The movement, inspired by Alaska’s 2020 adoption of these reforms, failed to gain traction, with critics citing confusion and doubts over RCV’s benefits.
Some reforms succeeded locally, including in Portland, Oregon, but opposition remains strong.
$100M push?
Peanuts.
Musk invested $145M just to win PA for trump.
Until we have billionaires pumping billions into improving our way of life, things will only get worse.
And billionaires are never going to pump billions into improving our way of life, because they’re all narcissistic sociopathic dragons who care only about continuing to enrich themselves further at the cost of our way of life.
Which means we’re in late stage capitalism. In history, that usually is also the end for the democracy of those governments.
“RCV is too confusing” say anti-RCV politicians deliberately wording RCV ballot measures to be as confusing as possible.
One thing the last few elections have made abundantly clear is just how fuckin dumb most Americans are.
“RCV is too confusing” say people who have no problem filling out sports brackets 🙄
Well, you just came up with a great way to sell it, since we are already basically treating politics like sports. Brackets for president!

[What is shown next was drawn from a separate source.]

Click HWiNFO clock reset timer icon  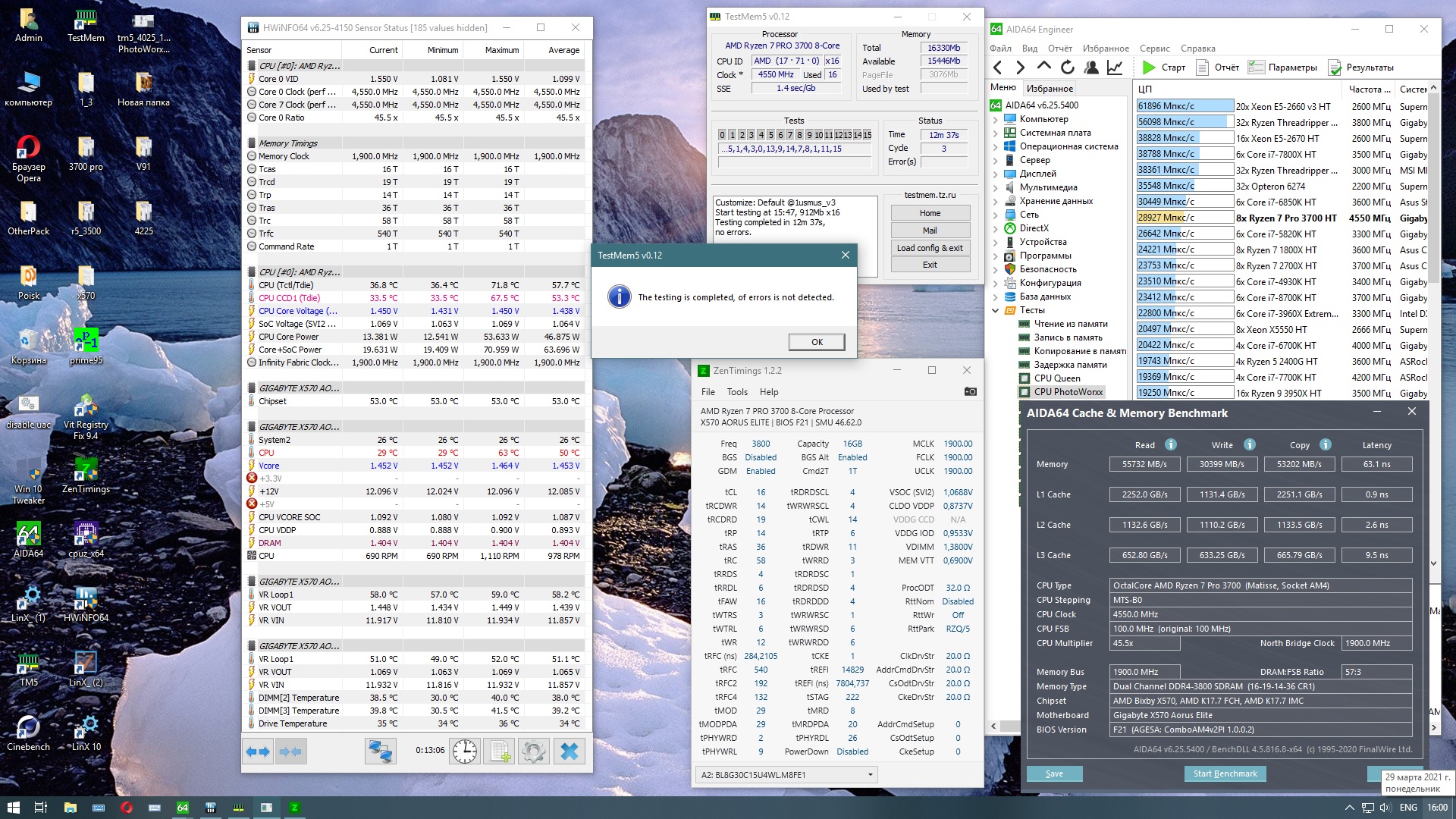[x=465, y=752]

I had this exact thought! It’s a simple comparison with a subtle nod to acceptance of the somewhat-more-likely-to-be-conservative blue collar crowd.

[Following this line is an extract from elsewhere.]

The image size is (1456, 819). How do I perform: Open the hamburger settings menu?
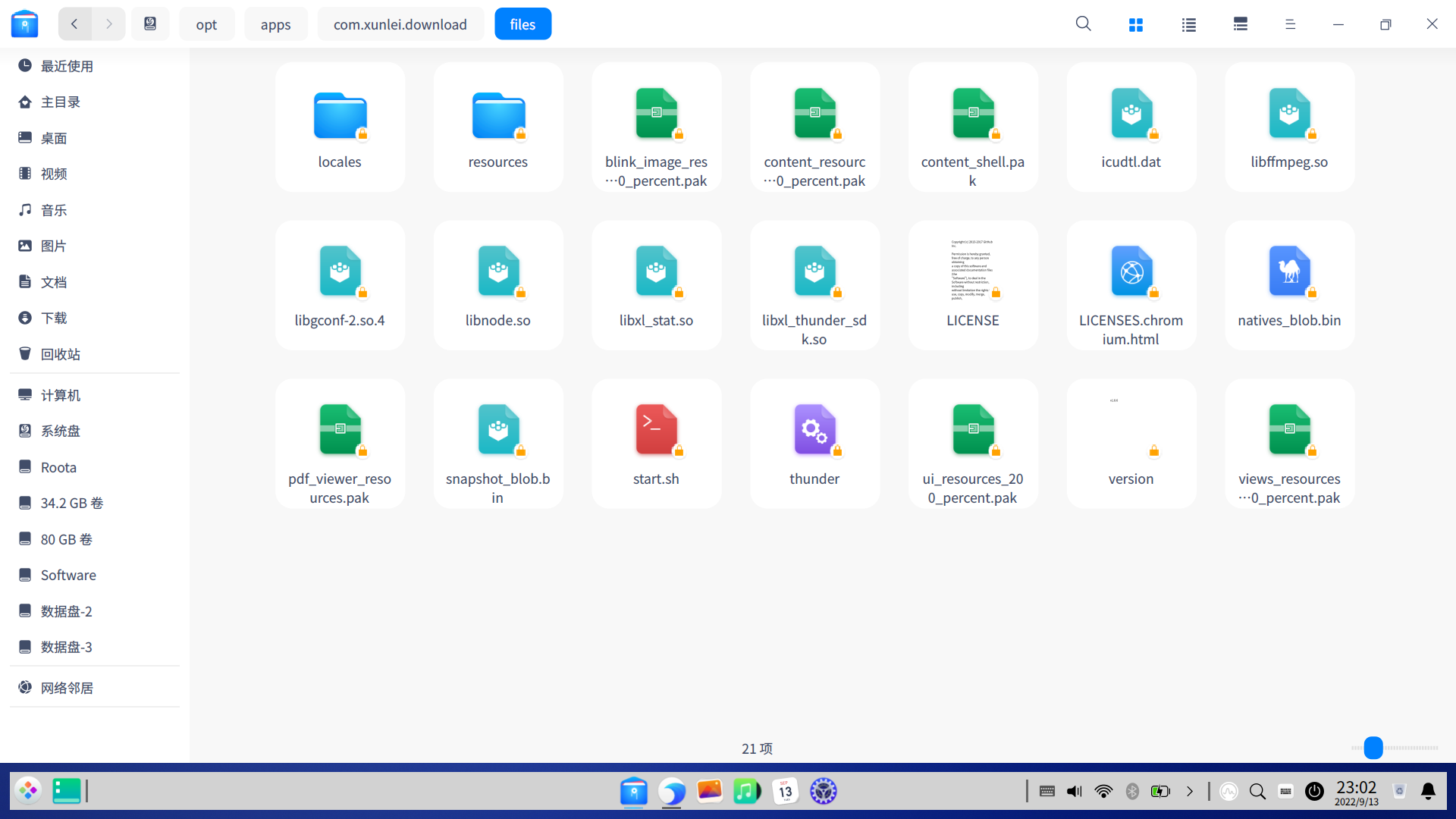[1290, 24]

The progressives need better messaging on literally everything. I’m only into marketing as a side interest and some of the crap the Democrats put out is infuriatingly bad–especially considering it’s up against the fascist/corporatist propaganda machine.

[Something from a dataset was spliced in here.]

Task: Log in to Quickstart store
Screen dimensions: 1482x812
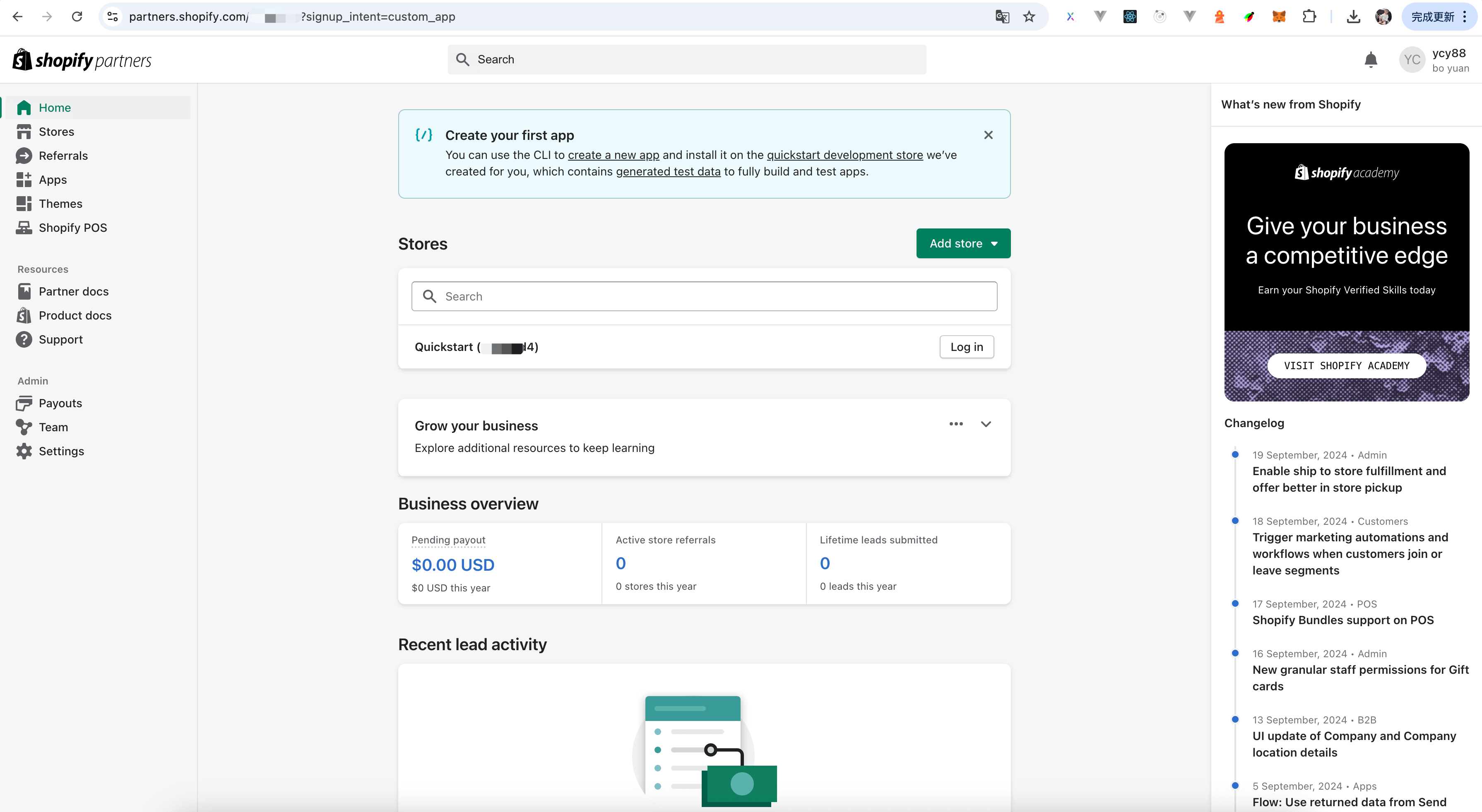Action: click(967, 347)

The RCV proposition in Arizona was terrible.
It allowed lawmakers to change the number of candidates who advance to the Ranked Choice Voting stage every six years, which means they could literally force it down to two candidates anyway.
Even better, if lawmakers can’t agree on the number of advancing candidates by a deadline, the Secretary of State just gets to choose it by themselves with no oversight.
You can lead a horse to water, but you can’t make them drink.
Many people are too uninformed to understand why RCV benefits them. Others understand that it’s liable to upset the status quo that they like. Between ignorance and malice, it’s not surprising that RCV is a difficult sell.
I think it is more of a difficult sell because of all the political and financial opposition. Nobody outside the US considers systems with more than two parties complicated. Instead it is pretty straightforward. You vote a party and the party gets seats accordingly to how many people voted for it. It is easier than the whole swing-state electoral college bullshit. But looking at Baseball and Imperial units it seems Americans need things to be needlessly complicated.
Quite so. Same with the uniquely American obsession with acronyms. I swear to god, everything they touch gets one.
In Arizona, the RCV proposition didn’t pass because it was bundled with open primaries. The bill was mainly about requiring open primaries with only a small mention of requiring ranked choice voting at the end. I would bet a lot of people here didn’t even know ranked choice voting was on their ballot.